## Activity 1
Name every person the discussion of Anthropic's designation mentions by name.
## Activity 2
Retype the stretch of the discussion of Anthropic's designation from "In Hegseth's voice" through "military contract projects.".
## Activity 3
Summarize the discussion of Anthropic's designation in two sentences.

The consequence is that any company that does business with the U.S. military, and potentially any company that does business with the government in general, must stop using Anthropic's products for that work.

Anthropic has vowed to fight this designation in court.

Without weighing in on the constitutionality or legality of the move, I think it's obvious that this kind of retaliation power is unmatched by any private business that has a contractual dispute.

If a private business doesn't like Anthropic's terms, it can walk away from the deal, but it can't conduct coordinated retaliation with other companies before ending up in antitrust territory or potentially violating the Sherman Act.

Now for my editorializing: The fact that Pete Hegseth is willing to apply this type of designation against a U.S. company simply because he doesn't like its terms is pretty chilling. It's all the more scary once you consider which terms he objects to.

Every action has an opposite reaction. The DoD has made itself riskier to do business with, and future contacts will have to price that risk in.

FedRAMP and FedRAMP adjacent revenue is non-negotiable for vast swathes of businesses. The designation of "supply chain risk" is viral in nature because no GRC team will dare take such a risk within their supply chain because most customers add BOM requirements in contracts so this will end up falling under those already.

There's a lot of backchanneling going on between Emil and Dario because everyone's in the same circles but it's all for naught.

In Hegseth's voice - No longer politically correct "DoD". It's precisely violent DoW now.

The DoD has been rather consistent that they will decide what to do with a product sold to them, not some random vendor. There is nothing extra to "price in".

The "extra" is that the government is now attempting to unilaterally renegotiate contracts, and if the contractor disagrees, not only do they terminate the agreement but they restrict how other companies can work with you.

Apparently that's not 100% true. The DoD contractor itself can still use Anthropic's technology, just not on U.S. military contract projects.

If you were a contractor to DoD (no way I'm calling them DoW) would you take the risk of doing business with a company that has been labeled a supply chain risk by your main customer?

They will stop just to be sure no boundaries are crossed.

## Dataset extract
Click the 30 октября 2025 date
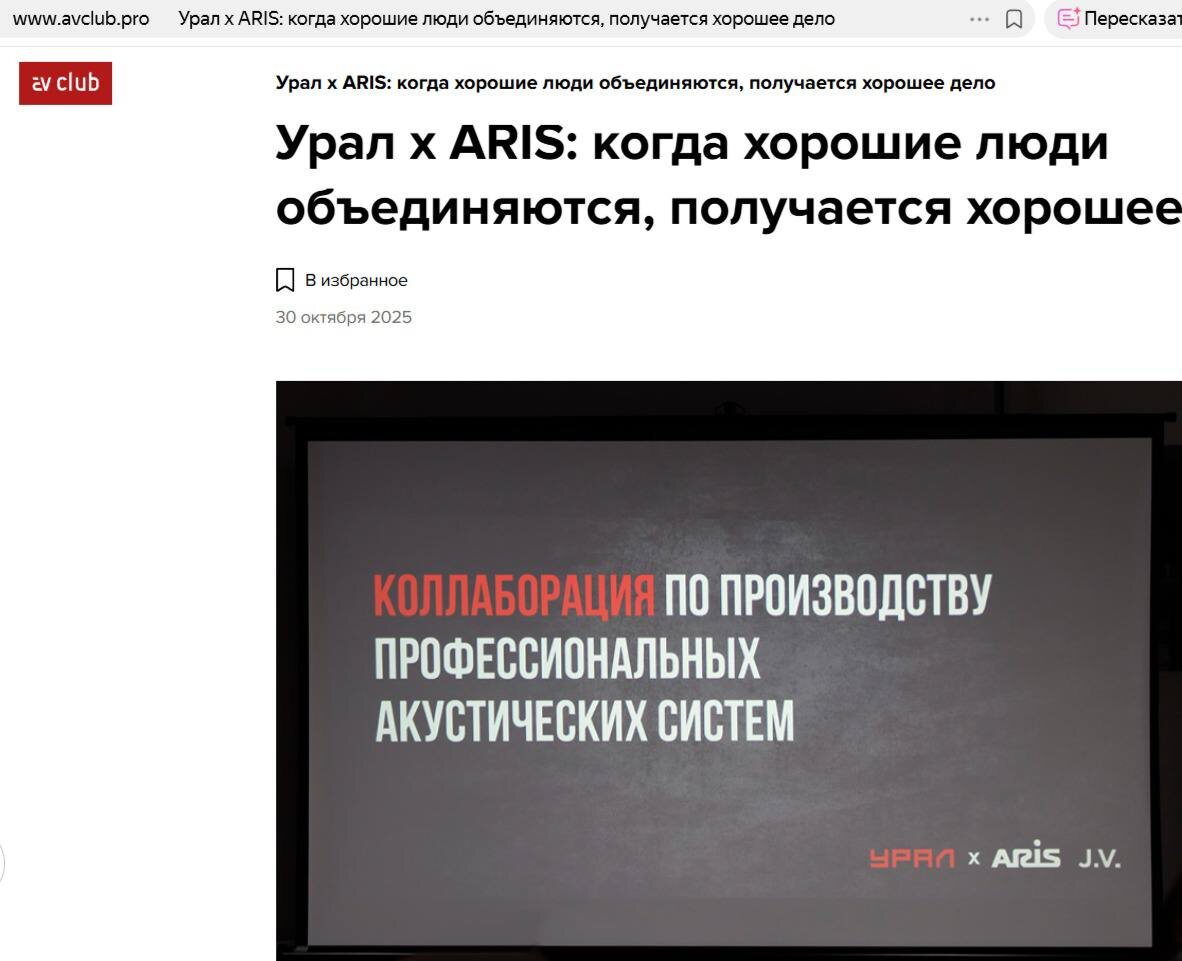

## Answer 1
Pete Hegseth, Emil, Dario

## Answer 2
In Hegseth's voice - No longer politically correct "DoD". It's precisely violent DoW now.

The DoD has been rather consistent that they will decide what to do with a product sold to them, not some random vendor. There is nothing extra to "price in".

The "extra" is that the government is now attempting to unilaterally renegotiate contracts, and if the contractor disagrees, not only do they terminate the agreement but they restrict how other companies can work with you.

Apparently that's not 100% true. The DoD contractor itself can still use Anthropic's technology, just not on U.S. military contract projects.

## Answer 3
Companies doing business with the U.S. military must stop using Anthropic's products for that work after the company was labeled a supply chain risk, a designation Anthropic has vowed to fight in court. The discussion argues that no private business has comparable retaliation power, calls Pete Hegseth's willingness to apply the designation chilling, and debates whether contractors will stop using Anthropic altogether to be safe.